# Difference between revisions of "99 questions/Solutions/7"

(**) Flatten a nested list structure.

```data NestedList a = Elem a | List [NestedList a]

flatten :: NestedList a -> [a]
flatten (Elem x) = [x]
flatten (List x) = concatMap flatten x
```

or without concatMap

```flatten :: NestedList a -> [a]
flatten (Elem a   )   = [a]
flatten (List (x:xs)) = flatten x ++ flatten (List xs)
flatten (List [])     = []
```

or using things that act just like `concatMap`

```flatten (Elem x) = return x
flatten (List x) = flatten =<< x

flatten (Elem x) = [x]
flatten (List x) = foldMap flatten x
```
```flatten2 :: NestedList a -> [a]
flatten2 a = flt' a []
where flt' (Elem x)      xs = x:xs
flt' (List (x:ls)) xs = flt' x (flt' (List ls) xs)
flt' (List [])     xs = xs
```

or with foldr

```flatten3 :: NestedList a -> [a]
flatten3 (Elem x ) = [x]
flatten3 (List xs) =  foldr (++) [] \$ map flatten3 xs
```

or with an accumulator function:

```flatten4 = reverse . rec []
where
rec acc (List []) = acc
rec acc (Elem x)  = x:acc
rec acc (List (x:xs)) = rec (rec acc x) (List xs)
```

or making NestedList an instance of Foldable:

```import qualified Data.Foldable as F
instance F.Foldable NestedList where
foldMap f (Elem x)  = f x
foldMap f (List []) = mempty
foldMap f (List (x:xs)) = F.foldMap f x `mappend` F.foldMap f (List xs)

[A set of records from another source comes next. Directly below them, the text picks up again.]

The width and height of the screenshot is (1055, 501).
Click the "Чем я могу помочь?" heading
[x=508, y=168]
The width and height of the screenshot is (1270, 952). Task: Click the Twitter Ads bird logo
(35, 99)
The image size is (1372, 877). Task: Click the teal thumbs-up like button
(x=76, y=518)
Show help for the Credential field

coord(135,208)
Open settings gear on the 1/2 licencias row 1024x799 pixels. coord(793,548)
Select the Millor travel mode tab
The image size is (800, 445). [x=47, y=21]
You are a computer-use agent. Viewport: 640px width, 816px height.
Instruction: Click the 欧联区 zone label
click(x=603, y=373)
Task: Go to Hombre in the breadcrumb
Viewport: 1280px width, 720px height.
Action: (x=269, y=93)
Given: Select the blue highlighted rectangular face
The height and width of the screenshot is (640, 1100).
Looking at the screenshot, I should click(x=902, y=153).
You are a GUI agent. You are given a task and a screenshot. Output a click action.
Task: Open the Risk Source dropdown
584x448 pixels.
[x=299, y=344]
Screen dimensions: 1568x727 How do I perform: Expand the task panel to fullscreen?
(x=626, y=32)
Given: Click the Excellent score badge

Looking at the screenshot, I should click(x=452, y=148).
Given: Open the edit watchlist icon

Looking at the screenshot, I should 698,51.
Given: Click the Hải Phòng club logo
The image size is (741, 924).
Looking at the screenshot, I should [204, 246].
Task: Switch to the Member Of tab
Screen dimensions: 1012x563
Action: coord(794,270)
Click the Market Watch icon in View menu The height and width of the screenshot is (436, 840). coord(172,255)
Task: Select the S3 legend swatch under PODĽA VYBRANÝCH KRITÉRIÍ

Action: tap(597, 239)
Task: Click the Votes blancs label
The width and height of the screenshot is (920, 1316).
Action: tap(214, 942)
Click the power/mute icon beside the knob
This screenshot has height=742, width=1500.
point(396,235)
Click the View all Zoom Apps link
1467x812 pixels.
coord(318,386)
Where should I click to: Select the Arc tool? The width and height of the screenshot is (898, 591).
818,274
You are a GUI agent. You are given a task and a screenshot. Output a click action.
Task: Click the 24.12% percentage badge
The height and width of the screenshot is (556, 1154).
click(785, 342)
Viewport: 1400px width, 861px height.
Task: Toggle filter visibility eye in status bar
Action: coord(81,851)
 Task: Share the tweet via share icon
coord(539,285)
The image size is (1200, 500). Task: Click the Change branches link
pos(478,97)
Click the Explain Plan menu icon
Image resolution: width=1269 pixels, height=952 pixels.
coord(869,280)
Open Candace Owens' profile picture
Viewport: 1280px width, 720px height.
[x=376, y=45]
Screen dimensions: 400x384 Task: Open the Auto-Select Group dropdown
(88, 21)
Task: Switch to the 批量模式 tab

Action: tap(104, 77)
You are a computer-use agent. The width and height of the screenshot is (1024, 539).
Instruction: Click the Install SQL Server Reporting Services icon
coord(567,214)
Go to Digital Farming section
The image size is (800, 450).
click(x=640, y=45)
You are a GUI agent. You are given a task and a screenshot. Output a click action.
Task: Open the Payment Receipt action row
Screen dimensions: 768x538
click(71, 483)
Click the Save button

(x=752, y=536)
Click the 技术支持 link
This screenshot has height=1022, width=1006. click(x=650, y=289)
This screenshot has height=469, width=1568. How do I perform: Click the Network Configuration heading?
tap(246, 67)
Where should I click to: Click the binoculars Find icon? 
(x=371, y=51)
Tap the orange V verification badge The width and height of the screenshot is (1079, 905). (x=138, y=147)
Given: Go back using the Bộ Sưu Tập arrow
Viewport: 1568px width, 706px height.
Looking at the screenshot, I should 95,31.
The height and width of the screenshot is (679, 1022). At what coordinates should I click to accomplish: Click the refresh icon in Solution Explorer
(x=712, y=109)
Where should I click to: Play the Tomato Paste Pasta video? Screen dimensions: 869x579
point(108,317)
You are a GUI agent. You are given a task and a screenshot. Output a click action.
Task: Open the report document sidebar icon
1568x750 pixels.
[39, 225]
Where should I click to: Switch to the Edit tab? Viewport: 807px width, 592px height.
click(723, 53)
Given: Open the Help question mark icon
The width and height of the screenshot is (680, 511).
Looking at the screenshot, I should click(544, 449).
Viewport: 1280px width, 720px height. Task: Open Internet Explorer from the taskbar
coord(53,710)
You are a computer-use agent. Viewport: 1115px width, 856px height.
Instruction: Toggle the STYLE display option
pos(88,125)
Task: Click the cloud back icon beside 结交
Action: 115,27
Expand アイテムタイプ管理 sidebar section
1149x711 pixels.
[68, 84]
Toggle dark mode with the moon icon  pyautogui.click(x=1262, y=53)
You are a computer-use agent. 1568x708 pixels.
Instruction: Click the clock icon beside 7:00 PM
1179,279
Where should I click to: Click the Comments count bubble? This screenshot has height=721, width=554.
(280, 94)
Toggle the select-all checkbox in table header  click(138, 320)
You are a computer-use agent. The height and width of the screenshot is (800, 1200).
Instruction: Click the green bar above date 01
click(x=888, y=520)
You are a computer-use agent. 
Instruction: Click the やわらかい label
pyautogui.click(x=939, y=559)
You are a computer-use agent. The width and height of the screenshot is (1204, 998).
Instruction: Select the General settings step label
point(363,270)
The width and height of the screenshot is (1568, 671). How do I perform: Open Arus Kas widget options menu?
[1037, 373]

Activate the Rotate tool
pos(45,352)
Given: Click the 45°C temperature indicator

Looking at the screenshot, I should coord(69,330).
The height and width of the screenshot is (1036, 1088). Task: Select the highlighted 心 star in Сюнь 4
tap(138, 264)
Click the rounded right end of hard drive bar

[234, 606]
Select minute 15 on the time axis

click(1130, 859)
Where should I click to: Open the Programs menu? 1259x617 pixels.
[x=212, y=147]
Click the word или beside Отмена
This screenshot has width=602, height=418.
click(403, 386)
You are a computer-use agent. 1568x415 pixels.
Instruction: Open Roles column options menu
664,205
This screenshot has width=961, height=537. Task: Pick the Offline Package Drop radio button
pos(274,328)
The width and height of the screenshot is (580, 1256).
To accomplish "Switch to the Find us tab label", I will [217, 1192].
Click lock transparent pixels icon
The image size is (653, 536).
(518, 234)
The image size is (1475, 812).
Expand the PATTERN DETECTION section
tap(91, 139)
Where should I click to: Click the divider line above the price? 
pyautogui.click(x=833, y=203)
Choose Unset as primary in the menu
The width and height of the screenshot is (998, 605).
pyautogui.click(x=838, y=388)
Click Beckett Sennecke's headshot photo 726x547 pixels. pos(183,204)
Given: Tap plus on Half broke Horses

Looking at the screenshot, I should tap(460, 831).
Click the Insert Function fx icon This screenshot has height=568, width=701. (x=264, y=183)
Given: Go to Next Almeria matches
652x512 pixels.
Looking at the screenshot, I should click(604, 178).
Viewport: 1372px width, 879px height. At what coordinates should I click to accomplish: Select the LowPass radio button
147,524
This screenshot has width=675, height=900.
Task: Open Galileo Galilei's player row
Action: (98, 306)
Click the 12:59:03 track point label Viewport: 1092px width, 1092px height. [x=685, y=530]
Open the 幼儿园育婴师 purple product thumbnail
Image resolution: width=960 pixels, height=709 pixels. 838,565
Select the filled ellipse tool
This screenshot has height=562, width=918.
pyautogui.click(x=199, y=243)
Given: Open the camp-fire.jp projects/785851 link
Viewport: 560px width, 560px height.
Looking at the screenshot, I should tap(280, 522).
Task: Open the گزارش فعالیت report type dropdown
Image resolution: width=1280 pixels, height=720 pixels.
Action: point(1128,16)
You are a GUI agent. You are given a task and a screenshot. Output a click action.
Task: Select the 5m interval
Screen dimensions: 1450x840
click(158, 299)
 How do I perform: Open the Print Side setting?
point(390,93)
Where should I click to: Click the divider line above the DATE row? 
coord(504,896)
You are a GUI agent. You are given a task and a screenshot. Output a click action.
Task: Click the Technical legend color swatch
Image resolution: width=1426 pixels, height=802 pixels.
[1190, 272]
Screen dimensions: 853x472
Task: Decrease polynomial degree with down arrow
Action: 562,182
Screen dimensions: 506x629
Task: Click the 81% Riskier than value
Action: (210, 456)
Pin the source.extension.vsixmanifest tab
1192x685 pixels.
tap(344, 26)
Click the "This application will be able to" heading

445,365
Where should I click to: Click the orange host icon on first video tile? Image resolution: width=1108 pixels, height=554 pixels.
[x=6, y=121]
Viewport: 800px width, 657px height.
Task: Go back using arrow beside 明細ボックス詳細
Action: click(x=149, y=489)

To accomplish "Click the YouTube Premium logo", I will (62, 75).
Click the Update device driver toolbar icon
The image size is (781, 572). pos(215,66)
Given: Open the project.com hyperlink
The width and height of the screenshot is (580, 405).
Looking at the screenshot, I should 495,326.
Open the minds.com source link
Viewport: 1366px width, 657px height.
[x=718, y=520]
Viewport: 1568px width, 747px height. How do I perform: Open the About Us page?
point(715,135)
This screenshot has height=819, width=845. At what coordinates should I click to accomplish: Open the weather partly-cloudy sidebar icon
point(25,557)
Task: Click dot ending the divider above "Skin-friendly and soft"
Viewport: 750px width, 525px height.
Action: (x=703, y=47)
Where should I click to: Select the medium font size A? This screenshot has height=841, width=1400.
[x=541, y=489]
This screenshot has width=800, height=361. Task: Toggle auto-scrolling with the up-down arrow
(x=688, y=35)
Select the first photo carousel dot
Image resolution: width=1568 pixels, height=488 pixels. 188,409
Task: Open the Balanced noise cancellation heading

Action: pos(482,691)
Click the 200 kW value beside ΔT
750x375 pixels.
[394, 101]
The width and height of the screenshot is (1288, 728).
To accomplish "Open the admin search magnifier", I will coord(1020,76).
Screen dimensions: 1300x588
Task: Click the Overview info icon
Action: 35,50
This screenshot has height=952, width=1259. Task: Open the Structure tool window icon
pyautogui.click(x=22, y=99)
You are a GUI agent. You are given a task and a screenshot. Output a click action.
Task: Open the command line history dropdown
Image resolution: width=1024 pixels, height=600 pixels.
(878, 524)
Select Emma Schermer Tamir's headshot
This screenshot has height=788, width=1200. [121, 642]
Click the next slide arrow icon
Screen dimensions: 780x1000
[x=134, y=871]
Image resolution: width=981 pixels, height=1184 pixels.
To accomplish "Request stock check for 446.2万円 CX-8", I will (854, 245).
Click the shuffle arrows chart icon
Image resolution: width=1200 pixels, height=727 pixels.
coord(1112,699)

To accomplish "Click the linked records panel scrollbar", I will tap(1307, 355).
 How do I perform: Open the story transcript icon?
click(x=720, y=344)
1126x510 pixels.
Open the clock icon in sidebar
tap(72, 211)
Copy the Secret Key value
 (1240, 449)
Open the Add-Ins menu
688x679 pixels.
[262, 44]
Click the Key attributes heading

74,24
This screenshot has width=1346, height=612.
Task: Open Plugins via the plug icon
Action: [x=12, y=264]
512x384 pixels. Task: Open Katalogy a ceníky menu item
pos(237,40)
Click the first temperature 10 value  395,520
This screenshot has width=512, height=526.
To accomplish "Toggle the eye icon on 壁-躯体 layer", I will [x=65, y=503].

flatten5 :: NestedList a -> [a]
flatten5 = F.foldMap (\x -> [x])
```

or making use of -XDeriveFoldable:

```{-# LANGUAGE DeriveFoldable #-}

import Data.Foldable

data NestedList a = Elem a | List [NestedList a] deriving Foldable

flatten6 :: NestedList a -> [a]
flatten6 = toList
```

We have to define a new data type, because lists in Haskell are homogeneous. [1, [2, [3, 4], 5]] is a type error. Therefore, we must have a way of representing a list that may (or may not) be nested.

Our NestedList datatype is either a single element of some type (Elem a), or a list of NestedLists of the same type. (List [NestedList a]).